Suffer thirst and pain and cold and fear and bewilderment and above all, as we are left in helpless in our chairs, suffer from a sense of abandonment.
I was there for over an hour, I think, in that dreadful place.
And then I was led to a trolley in a cubicle and the trolley had a clean sheet on it, and I could lie down. And I felt as if in heaven.
And I was seen, and my chest was x rayed, and decisions were taken.
The most likely explanation was that a chest infection had got worse; and that was where the chest pain was coming from.
And under the circumstances it was hardly therapeutic to spend over an hour abandoned in a chair.
Later, I was moved out in the centre of the passageway again, but it didn’t feel so bad, because I knew what was happening.
My trolley was parked in front of a place where admission forms were stored, and nurses had to continually lean over me to get them.
Lean over me as if I wasn’t there.
And I said to one, quite gently, “This is terrible”.
“Yes” she agreed sadly. “It’s so bad for everyone”.
Bad for patients, obviously, because there you are, a thing, and you’ve lost your humanity.
And so bad for staff, too: continually forced to ignore suffering people who are there right in front of their eyes.
Now it’s over, it surprises me a little that I do not feel the slightest bit angry.
Much more sad: the NHS represents so noble and so beautiful an ideal it so deeply saddens me we should have come to this.
I don’t want to blame anyone.
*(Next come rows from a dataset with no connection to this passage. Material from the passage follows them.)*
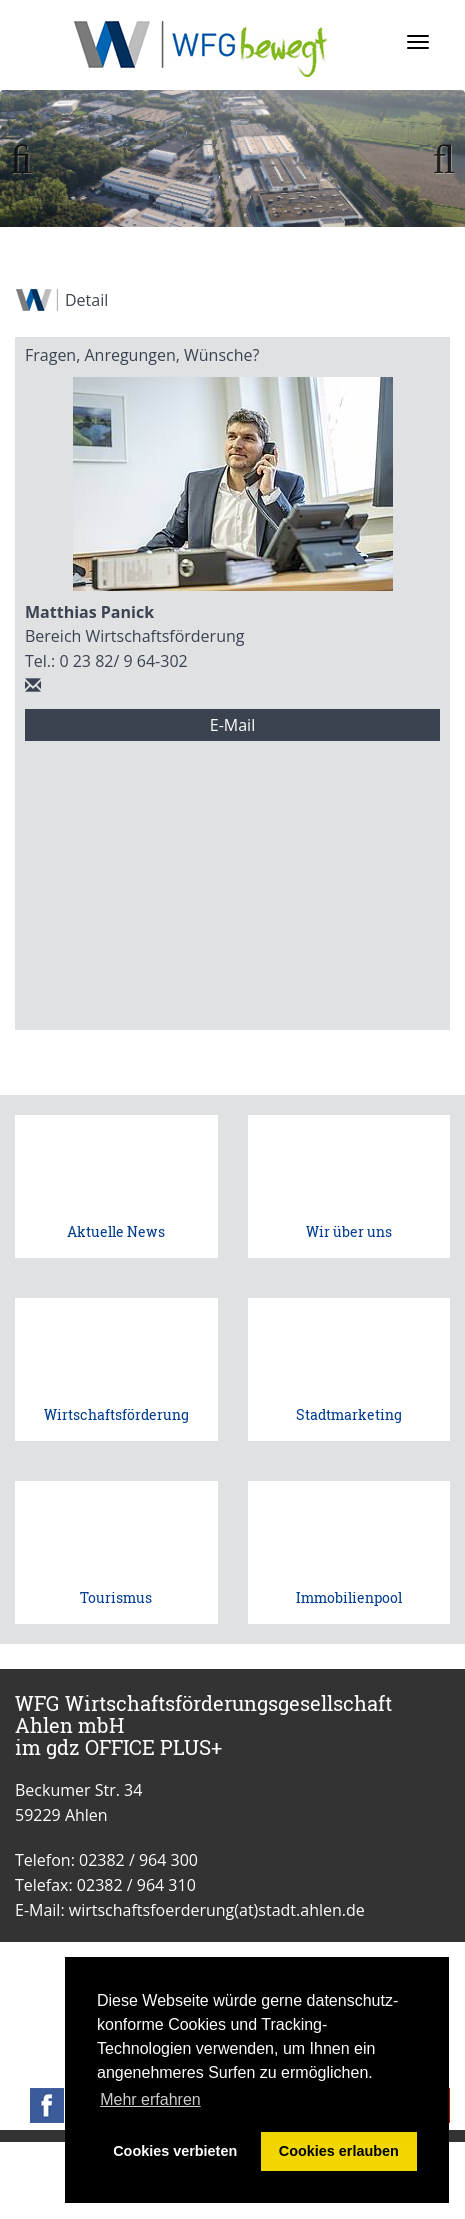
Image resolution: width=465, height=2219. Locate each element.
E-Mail (232, 725)
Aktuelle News (116, 1231)
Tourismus (116, 1597)
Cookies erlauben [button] (339, 2151)
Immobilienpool (349, 1597)
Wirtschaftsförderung (116, 1414)
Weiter (435, 160)
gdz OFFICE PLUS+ (134, 1747)
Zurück (30, 160)
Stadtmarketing (349, 1414)
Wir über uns (349, 1231)
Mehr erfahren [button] (150, 2099)
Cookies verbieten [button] (175, 2151)
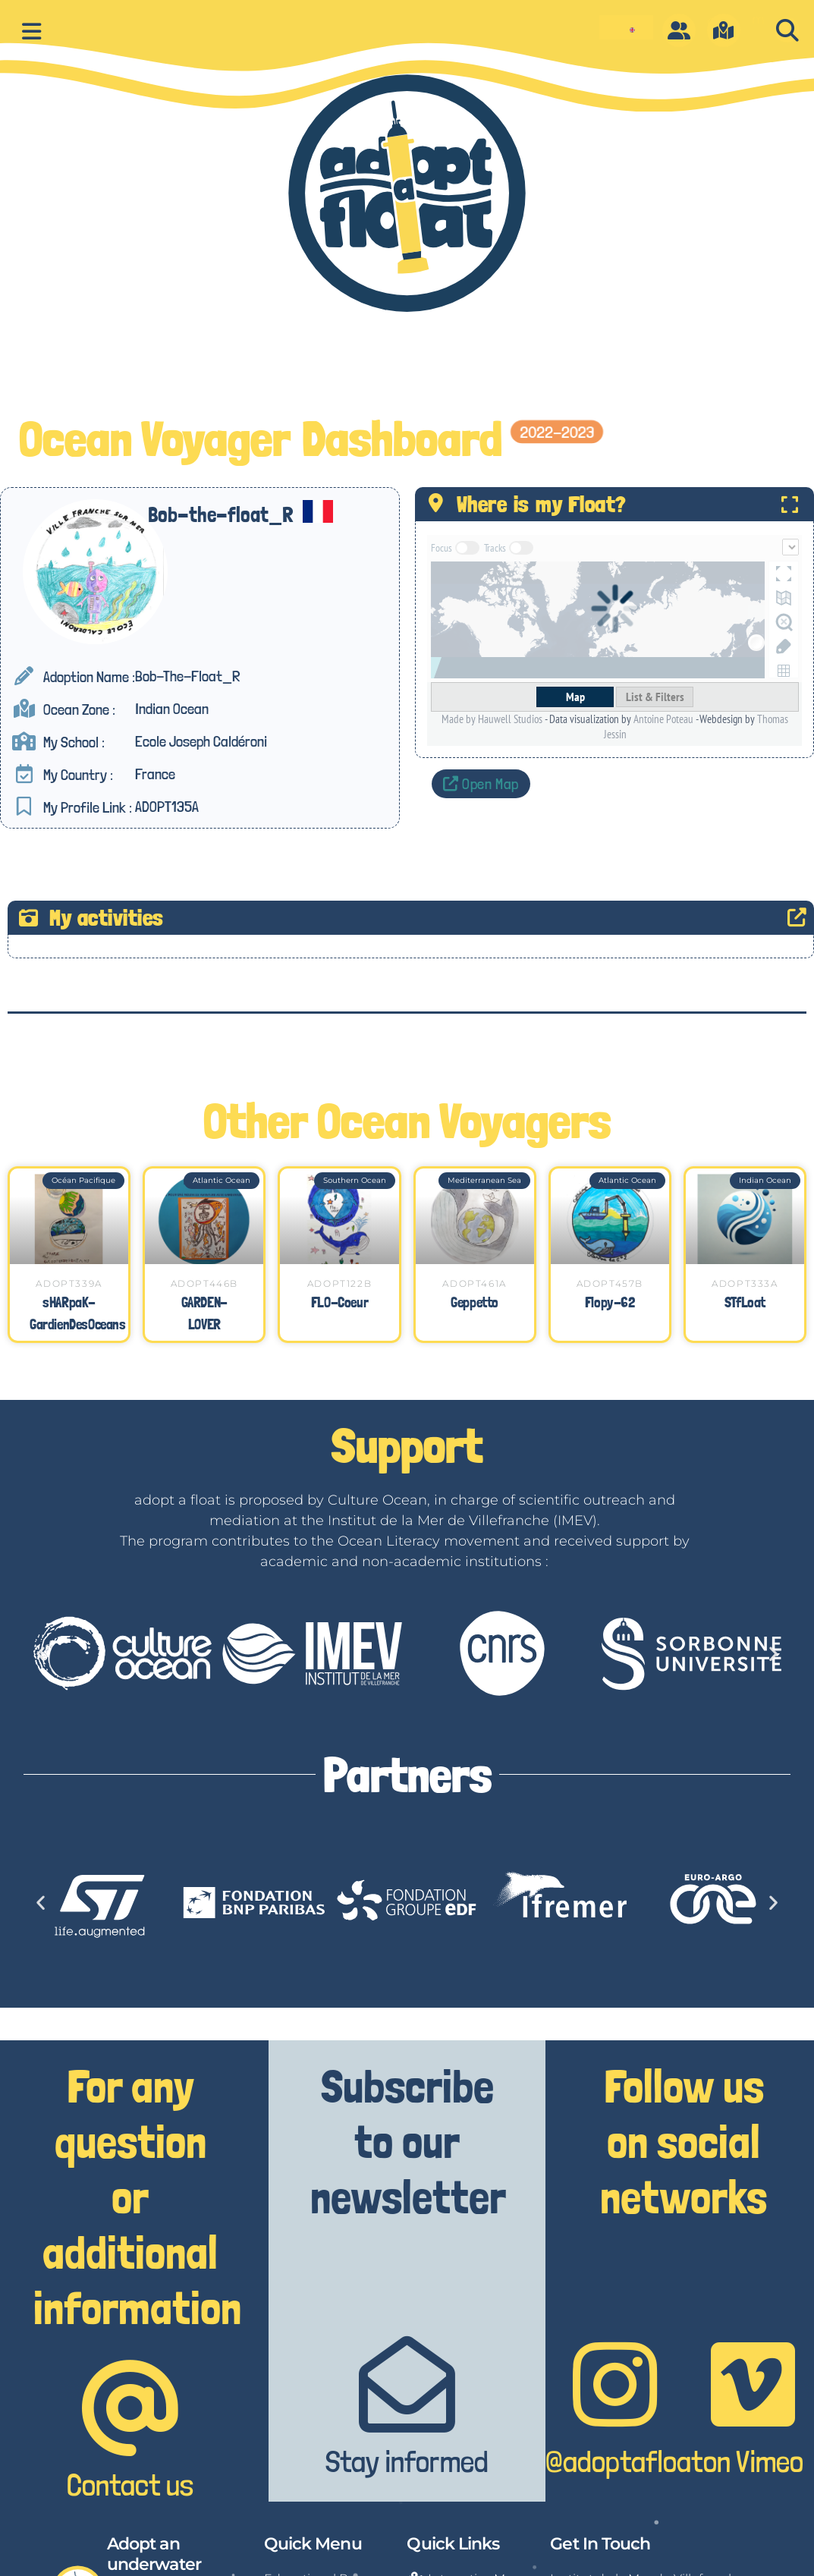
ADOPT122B (339, 1283)
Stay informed (407, 2461)
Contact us (130, 2485)
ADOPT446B (204, 1283)
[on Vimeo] (753, 2384)
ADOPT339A (69, 1283)
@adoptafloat (623, 2461)
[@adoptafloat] (615, 2384)
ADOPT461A (474, 1283)
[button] (787, 29)
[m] (723, 30)
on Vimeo (753, 2461)
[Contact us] (130, 2408)
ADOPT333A (745, 1283)
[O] (679, 30)
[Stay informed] (407, 2384)
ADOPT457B (610, 1283)
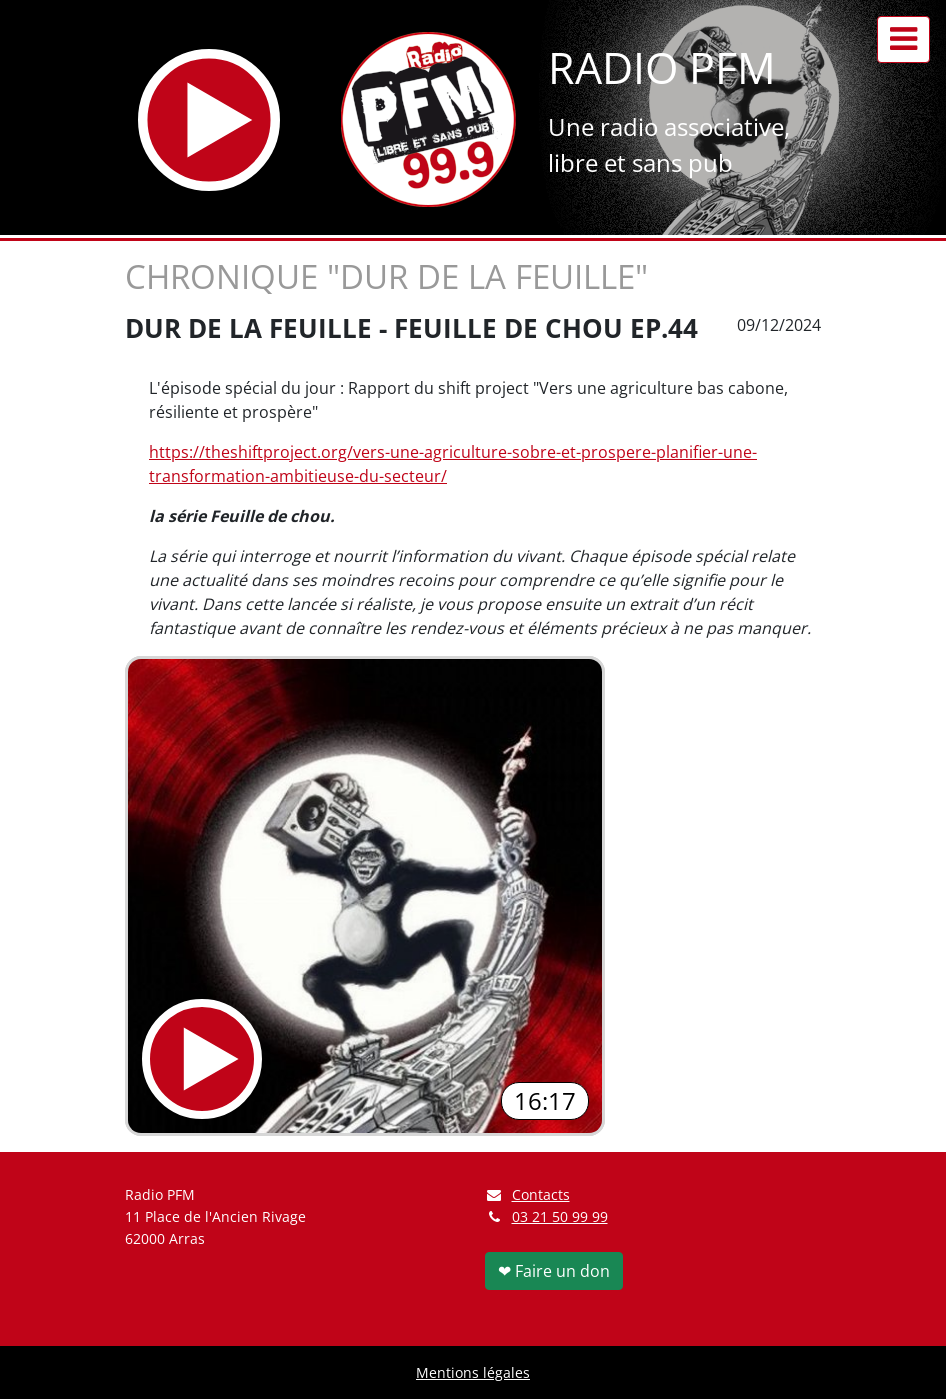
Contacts (527, 1194)
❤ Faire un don (554, 1271)
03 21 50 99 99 (560, 1216)
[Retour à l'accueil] (428, 119)
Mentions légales (473, 1372)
I don’t want administrators to be bullied or front line staff to be bullied or more pressure to be applied. Because none of that will make things better.
Because at the end of the day I can’t help thinking these things are happening because we live in a society that considers it more important to possess and maintain weapons that can kill millions: more important than to cherish and maintain a system of health care that could look after the general good.
Not to mention a social structure that puts enriching those who are already rich above taking care of everyone’s welfare.
It matters very much we overcome our sense of cynical helplessness and do what we can to turn this around.
But more immediately, it would be good to see evidence of a consensus among all professionals concerned that there is a crisis: and a willingness to look and work for long and short term solutions to it.
Meantime I know I’ll get better: I would like everyone who ends up in that place, staff and patients, to be treated better too.